Dataset items:
BEGIN
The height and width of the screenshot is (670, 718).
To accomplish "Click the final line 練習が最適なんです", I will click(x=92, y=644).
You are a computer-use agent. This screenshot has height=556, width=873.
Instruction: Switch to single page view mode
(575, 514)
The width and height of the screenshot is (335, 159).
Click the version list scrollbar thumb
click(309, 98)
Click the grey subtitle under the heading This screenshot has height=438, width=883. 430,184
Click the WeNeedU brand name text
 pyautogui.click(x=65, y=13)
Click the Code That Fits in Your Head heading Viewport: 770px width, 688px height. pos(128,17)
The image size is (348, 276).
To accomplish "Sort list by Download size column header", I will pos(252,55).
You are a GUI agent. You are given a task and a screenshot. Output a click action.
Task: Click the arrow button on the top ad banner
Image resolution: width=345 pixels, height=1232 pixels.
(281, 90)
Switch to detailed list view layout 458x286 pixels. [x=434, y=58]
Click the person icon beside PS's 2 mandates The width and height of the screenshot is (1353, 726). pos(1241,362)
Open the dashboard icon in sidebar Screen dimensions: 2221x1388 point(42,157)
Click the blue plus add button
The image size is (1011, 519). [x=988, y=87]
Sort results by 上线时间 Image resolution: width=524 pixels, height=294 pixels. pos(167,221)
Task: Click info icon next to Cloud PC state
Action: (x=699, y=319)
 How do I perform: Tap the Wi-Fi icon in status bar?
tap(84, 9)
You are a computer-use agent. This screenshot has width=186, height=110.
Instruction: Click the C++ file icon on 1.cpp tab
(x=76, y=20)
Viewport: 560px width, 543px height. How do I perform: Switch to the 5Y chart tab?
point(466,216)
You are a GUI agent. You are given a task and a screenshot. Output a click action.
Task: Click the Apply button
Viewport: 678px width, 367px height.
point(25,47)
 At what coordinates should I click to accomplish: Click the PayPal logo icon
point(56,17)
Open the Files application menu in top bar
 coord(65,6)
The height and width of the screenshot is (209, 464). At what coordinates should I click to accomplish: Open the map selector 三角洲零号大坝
END
◆ AIM OF THE TASK: Which lines above contain "screenshot"? Show each of them.

◆ EXERCISE RESPONSE:
The height and width of the screenshot is (670, 718).
You are a computer-use agent. This screenshot has height=556, width=873.
The width and height of the screenshot is (335, 159).
Click the grey subtitle under the heading This screenshot has height=438, width=883. 430,184
You are a GUI agent. You are given a task and a screenshot. Output a click action.
Click the person icon beside PS's 2 mandates The width and height of the screenshot is (1353, 726). pos(1241,362)
You are a computer-use agent. This screenshot has width=186, height=110.
You are a GUI agent. You are given a task and a screenshot. Output a click action.
The height and width of the screenshot is (209, 464). At what coordinates should I click to accomplish: Open the map selector 三角洲零号大坝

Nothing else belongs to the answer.